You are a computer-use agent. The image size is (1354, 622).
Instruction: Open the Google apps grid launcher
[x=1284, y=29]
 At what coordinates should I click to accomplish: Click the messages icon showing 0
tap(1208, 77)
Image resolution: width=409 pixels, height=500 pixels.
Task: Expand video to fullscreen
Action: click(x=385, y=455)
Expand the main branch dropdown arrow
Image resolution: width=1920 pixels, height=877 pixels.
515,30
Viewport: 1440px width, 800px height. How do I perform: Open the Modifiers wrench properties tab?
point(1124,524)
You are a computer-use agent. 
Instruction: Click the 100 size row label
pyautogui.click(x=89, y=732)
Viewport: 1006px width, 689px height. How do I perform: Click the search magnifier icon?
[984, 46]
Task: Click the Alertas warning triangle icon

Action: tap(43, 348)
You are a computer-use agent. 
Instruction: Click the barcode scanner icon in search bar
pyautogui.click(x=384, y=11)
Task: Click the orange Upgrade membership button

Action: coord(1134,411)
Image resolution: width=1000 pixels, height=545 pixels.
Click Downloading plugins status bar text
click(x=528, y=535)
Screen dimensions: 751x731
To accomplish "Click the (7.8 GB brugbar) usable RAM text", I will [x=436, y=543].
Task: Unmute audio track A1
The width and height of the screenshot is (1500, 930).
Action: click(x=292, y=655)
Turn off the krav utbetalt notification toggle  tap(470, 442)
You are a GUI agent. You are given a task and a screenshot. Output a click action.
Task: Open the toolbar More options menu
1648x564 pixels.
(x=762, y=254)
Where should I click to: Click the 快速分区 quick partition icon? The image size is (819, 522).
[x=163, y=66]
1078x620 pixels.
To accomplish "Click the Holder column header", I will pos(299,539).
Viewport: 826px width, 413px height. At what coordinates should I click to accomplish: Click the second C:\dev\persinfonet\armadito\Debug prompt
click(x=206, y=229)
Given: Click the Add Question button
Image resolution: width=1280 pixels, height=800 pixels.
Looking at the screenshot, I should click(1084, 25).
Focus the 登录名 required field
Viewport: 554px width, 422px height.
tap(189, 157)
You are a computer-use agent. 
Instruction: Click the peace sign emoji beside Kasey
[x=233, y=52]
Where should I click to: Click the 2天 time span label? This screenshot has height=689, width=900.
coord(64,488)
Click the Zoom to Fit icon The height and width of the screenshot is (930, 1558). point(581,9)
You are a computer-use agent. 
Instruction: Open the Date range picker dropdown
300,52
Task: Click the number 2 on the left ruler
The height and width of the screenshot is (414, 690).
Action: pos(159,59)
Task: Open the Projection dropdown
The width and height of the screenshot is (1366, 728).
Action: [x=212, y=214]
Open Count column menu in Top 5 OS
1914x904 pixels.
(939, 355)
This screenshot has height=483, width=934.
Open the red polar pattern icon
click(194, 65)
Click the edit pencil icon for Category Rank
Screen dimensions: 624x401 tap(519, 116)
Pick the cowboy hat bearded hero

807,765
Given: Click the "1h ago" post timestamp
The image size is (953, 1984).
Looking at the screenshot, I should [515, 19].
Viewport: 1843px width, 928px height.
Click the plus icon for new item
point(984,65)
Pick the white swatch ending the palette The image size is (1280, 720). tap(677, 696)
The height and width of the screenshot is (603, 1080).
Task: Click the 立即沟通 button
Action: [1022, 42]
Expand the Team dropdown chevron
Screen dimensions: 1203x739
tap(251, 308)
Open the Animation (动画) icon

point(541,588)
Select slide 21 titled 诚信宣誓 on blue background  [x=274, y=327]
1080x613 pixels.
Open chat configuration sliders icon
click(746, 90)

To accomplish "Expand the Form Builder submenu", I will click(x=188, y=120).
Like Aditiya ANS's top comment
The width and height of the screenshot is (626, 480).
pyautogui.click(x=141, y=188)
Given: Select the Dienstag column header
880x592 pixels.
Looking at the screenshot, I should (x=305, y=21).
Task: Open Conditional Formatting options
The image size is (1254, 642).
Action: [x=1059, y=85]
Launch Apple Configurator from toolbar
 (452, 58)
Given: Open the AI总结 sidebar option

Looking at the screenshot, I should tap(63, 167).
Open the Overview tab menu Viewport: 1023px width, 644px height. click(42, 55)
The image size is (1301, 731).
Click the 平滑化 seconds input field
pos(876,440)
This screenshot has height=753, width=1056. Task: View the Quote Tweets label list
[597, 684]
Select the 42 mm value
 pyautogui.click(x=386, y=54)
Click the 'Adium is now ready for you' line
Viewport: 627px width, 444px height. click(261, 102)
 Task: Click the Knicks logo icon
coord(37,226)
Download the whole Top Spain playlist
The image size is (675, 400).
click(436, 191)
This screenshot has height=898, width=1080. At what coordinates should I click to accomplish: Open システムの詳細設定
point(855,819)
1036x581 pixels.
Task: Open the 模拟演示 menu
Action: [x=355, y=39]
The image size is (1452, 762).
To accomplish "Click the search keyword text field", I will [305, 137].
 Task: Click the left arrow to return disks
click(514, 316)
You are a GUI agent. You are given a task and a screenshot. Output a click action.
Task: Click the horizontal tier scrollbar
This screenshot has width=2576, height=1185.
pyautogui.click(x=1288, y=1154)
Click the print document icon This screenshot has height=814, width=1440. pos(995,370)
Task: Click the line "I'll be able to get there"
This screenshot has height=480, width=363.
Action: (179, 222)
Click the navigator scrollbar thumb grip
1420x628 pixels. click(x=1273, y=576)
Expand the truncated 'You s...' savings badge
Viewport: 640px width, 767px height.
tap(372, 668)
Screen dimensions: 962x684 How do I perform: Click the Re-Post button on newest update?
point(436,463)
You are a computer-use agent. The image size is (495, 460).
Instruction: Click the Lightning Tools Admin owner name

■ **Goal of the exercise**: Could you retype every record above exactly as written?

■ **Result below**:
You are a computer-use agent. The image size is (1354, 622).
Instruction: Open the Google apps grid launcher
[x=1284, y=29]
 At what coordinates should I click to accomplish: Click the messages icon showing 0
tap(1208, 77)
Image resolution: width=409 pixels, height=500 pixels.
Task: Expand video to fullscreen
Action: click(x=385, y=455)
Expand the main branch dropdown arrow
Image resolution: width=1920 pixels, height=877 pixels.
515,30
Viewport: 1440px width, 800px height. How do I perform: Open the Modifiers wrench properties tab?
point(1124,524)
You are a computer-use agent. 
Instruction: Click the 100 size row label
pyautogui.click(x=89, y=732)
Viewport: 1006px width, 689px height. How do I perform: Click the search magnifier icon?
[984, 46]
Task: Click the Alertas warning triangle icon

Action: tap(43, 348)
You are a computer-use agent. 
Instruction: Click the barcode scanner icon in search bar
pyautogui.click(x=384, y=11)
Task: Click the orange Upgrade membership button

Action: coord(1134,411)
Image resolution: width=1000 pixels, height=545 pixels.
Click Downloading plugins status bar text
click(x=528, y=535)
Screen dimensions: 751x731
To accomplish "Click the (7.8 GB brugbar) usable RAM text", I will [x=436, y=543].
Task: Unmute audio track A1
The width and height of the screenshot is (1500, 930).
Action: click(x=292, y=655)
Turn off the krav utbetalt notification toggle  tap(470, 442)
You are a GUI agent. You are given a task and a screenshot. Output a click action.
Task: Open the toolbar More options menu
1648x564 pixels.
(x=762, y=254)
Where should I click to: Click the 快速分区 quick partition icon? The image size is (819, 522).
[x=163, y=66]
1078x620 pixels.
To accomplish "Click the Holder column header", I will pos(299,539).
Viewport: 826px width, 413px height. At what coordinates should I click to accomplish: Click the second C:\dev\persinfonet\armadito\Debug prompt
click(x=206, y=229)
Given: Click the Add Question button
Image resolution: width=1280 pixels, height=800 pixels.
Looking at the screenshot, I should click(1084, 25).
Focus the 登录名 required field
Viewport: 554px width, 422px height.
tap(189, 157)
You are a computer-use agent. 
Instruction: Click the peace sign emoji beside Kasey
[x=233, y=52]
Where should I click to: Click the 2天 time span label? This screenshot has height=689, width=900.
coord(64,488)
Click the Zoom to Fit icon The height and width of the screenshot is (930, 1558). point(581,9)
You are a computer-use agent. 
Instruction: Open the Date range picker dropdown
300,52
Task: Click the number 2 on the left ruler
The height and width of the screenshot is (414, 690).
Action: pos(159,59)
Task: Open the Projection dropdown
The width and height of the screenshot is (1366, 728).
Action: [x=212, y=214]
Open Count column menu in Top 5 OS
1914x904 pixels.
(939, 355)
This screenshot has height=483, width=934.
Open the red polar pattern icon
click(194, 65)
Click the edit pencil icon for Category Rank
Screen dimensions: 624x401 tap(519, 116)
Pick the cowboy hat bearded hero

807,765
Given: Click the "1h ago" post timestamp
The image size is (953, 1984).
Looking at the screenshot, I should [515, 19].
Viewport: 1843px width, 928px height.
Click the plus icon for new item
point(984,65)
Pick the white swatch ending the palette The image size is (1280, 720). tap(677, 696)
The height and width of the screenshot is (603, 1080).
Task: Click the 立即沟通 button
Action: [1022, 42]
Expand the Team dropdown chevron
Screen dimensions: 1203x739
tap(251, 308)
Open the Animation (动画) icon

point(541,588)
Select slide 21 titled 诚信宣誓 on blue background  [x=274, y=327]
1080x613 pixels.
Open chat configuration sliders icon
click(746, 90)

To accomplish "Expand the Form Builder submenu", I will click(x=188, y=120).
Like Aditiya ANS's top comment
The width and height of the screenshot is (626, 480).
pyautogui.click(x=141, y=188)
Given: Select the Dienstag column header
880x592 pixels.
Looking at the screenshot, I should (x=305, y=21).
Task: Open Conditional Formatting options
The image size is (1254, 642).
Action: [x=1059, y=85]
Launch Apple Configurator from toolbar
 (452, 58)
Given: Open the AI总结 sidebar option

Looking at the screenshot, I should tap(63, 167).
Open the Overview tab menu Viewport: 1023px width, 644px height. click(42, 55)
The image size is (1301, 731).
Click the 平滑化 seconds input field
pos(876,440)
This screenshot has height=753, width=1056. Task: View the Quote Tweets label list
[597, 684]
Select the 42 mm value
 pyautogui.click(x=386, y=54)
Click the 'Adium is now ready for you' line
Viewport: 627px width, 444px height. click(261, 102)
 Task: Click the Knicks logo icon
coord(37,226)
Download the whole Top Spain playlist
The image size is (675, 400).
click(436, 191)
This screenshot has height=898, width=1080. At what coordinates should I click to accomplish: Open システムの詳細設定
point(855,819)
1036x581 pixels.
Task: Open the 模拟演示 menu
Action: [x=355, y=39]
The image size is (1452, 762).
To accomplish "Click the search keyword text field", I will [305, 137].
 Task: Click the left arrow to return disks
click(514, 316)
You are a GUI agent. You are given a task and a screenshot. Output a click action.
Task: Click the horizontal tier scrollbar
This screenshot has width=2576, height=1185.
pyautogui.click(x=1288, y=1154)
Click the print document icon This screenshot has height=814, width=1440. pos(995,370)
Task: Click the line "I'll be able to get there"
This screenshot has height=480, width=363.
Action: (179, 222)
Click the navigator scrollbar thumb grip
1420x628 pixels. click(x=1273, y=576)
Expand the truncated 'You s...' savings badge
Viewport: 640px width, 767px height.
tap(372, 668)
Screen dimensions: 962x684 How do I perform: Click the Re-Post button on newest update?
point(436,463)
You are a computer-use agent. The image size is (495, 460).
Instruction: Click the Lightning Tools Admin owner name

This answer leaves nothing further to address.